Special needs require special attention
DUBAI // Educators and parents have praised the government for paying more attention to how private schools are meeting the needs of special education needs pupils.
“I’m glad, it’s about time they did that,” said Gulshan Kavarana, a parent of a special needs teenager and founder of the Special Families Support Group.
“Honestly, I don’t think they’re equipped to have inclusion in the classrooms and the teachers, I don’t think they are trained enough and they don’t have enough help, and there are too many children in one class.”
The Knowledge and Human Development Authority, the private school regulator, recently released its Performance of Indian Schools in Dubai 2014-2015 Inspection Findings report, which featured a special focus on the needs of students with special needs.
“This has remained a priority this year,” said Fatma Belrehif, director of the KHDA’s Dubai Schools Inspection Bureau.
The KHDA results showed that only 39 per cent of the 2,700 special education needs pupils in Indian-curriculum schools received a “good” education during the inspection period last year. As much as 17 per cent of them are in schools rated as unsatisfactory.
No school was identified as offering outstanding special education.
“KHDA understands that school improvement takes time,” said Mrs Belrehif. “With the increased inspection focus on provision for students with SEN, schools are given more detailed feedback than in previous years. Schools are expected to use the feedback they receive to create improvement plans. Subsequent inspections evaluate each school’s progress towards improving its provision for students with SEN.”
Nargish Khambatta, principal of GEMS Modern Academy, one of only two schools that ranked outstanding overall, said: “We are very pleased that KHDA is ensuring very high standards when it comes to special education.
“While schools have excellent practitioners in the SEN department, the challenge lies in ensuring it gets translated in the classroom by teachers.
“What we need is a realistic parallel curriculum for severe cases, the need to regularise shadow teachers/learning support assistants and a conducive environment with parents and teachers not having exaggerated expectations for the children with special needs.”
He said there needed to be a “triangulated” support system between parents, teachers and children with special needs for Individual Education Plans (IEPs) to work.

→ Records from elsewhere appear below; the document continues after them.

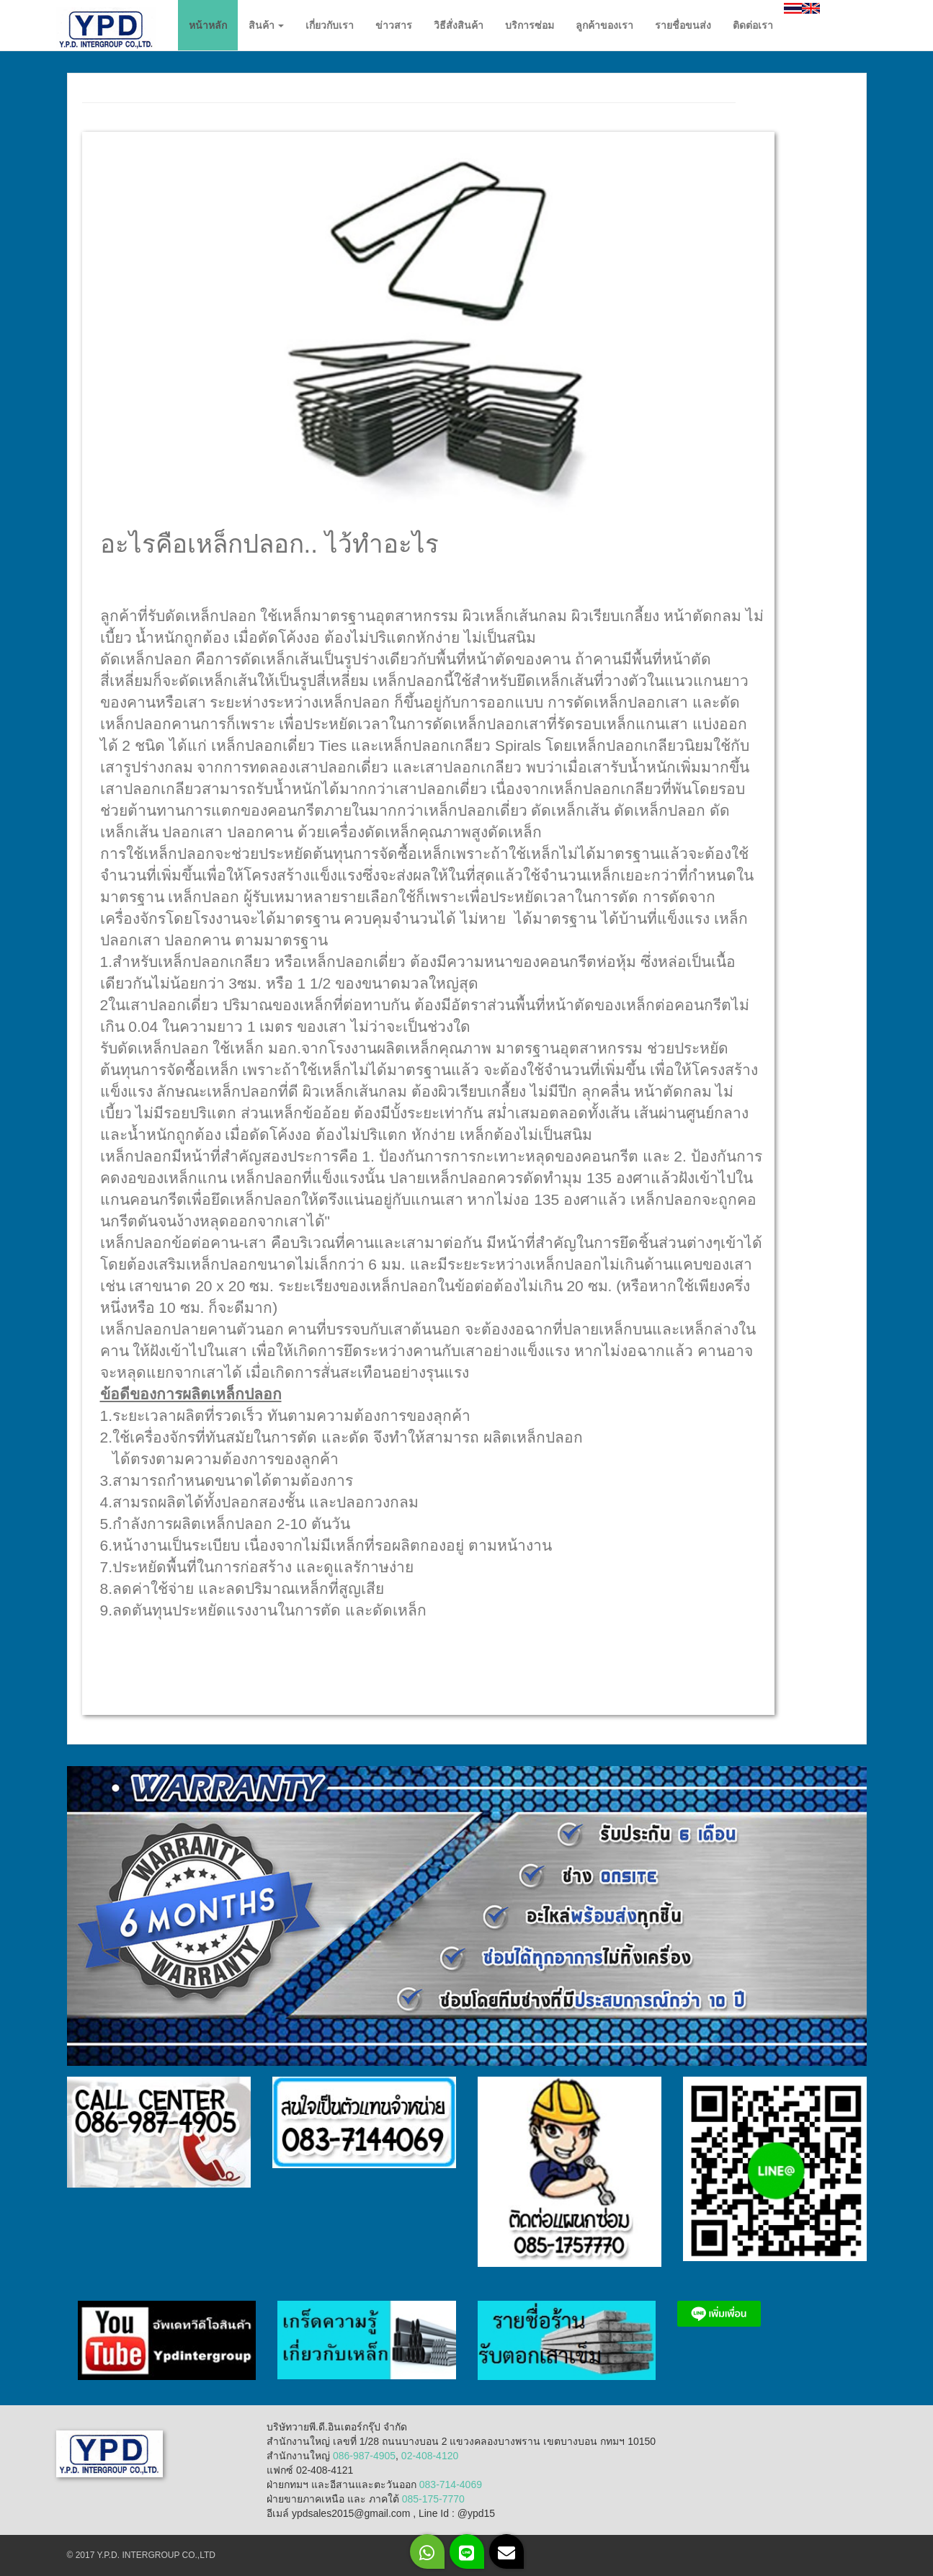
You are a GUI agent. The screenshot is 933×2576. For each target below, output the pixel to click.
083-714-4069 (450, 2484)
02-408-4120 (429, 2455)
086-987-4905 (364, 2455)
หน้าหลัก (208, 25)
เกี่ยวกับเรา (329, 25)
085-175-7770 (433, 2499)
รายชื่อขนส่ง (683, 25)
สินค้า (267, 25)
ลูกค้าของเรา (604, 25)
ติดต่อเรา (753, 25)
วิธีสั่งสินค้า (458, 25)
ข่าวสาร (393, 25)
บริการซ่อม (529, 25)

Saleem Khan, headmaster of The Millennium School, said his school has always promoted a strong inclusion policy.
“The key to the success of an IEP is the ongoing training and development of class teachers so they know how to modify their daily lessons plans and teaching strategies to accommodate the learning needs of all students,” said Mr Khan.
“This is a complex, challenging and ever changing area for all teachers; the goal is always to challenge the most able student, while supporting the least able and it is essential to grasp to be a successful and inclusive school.”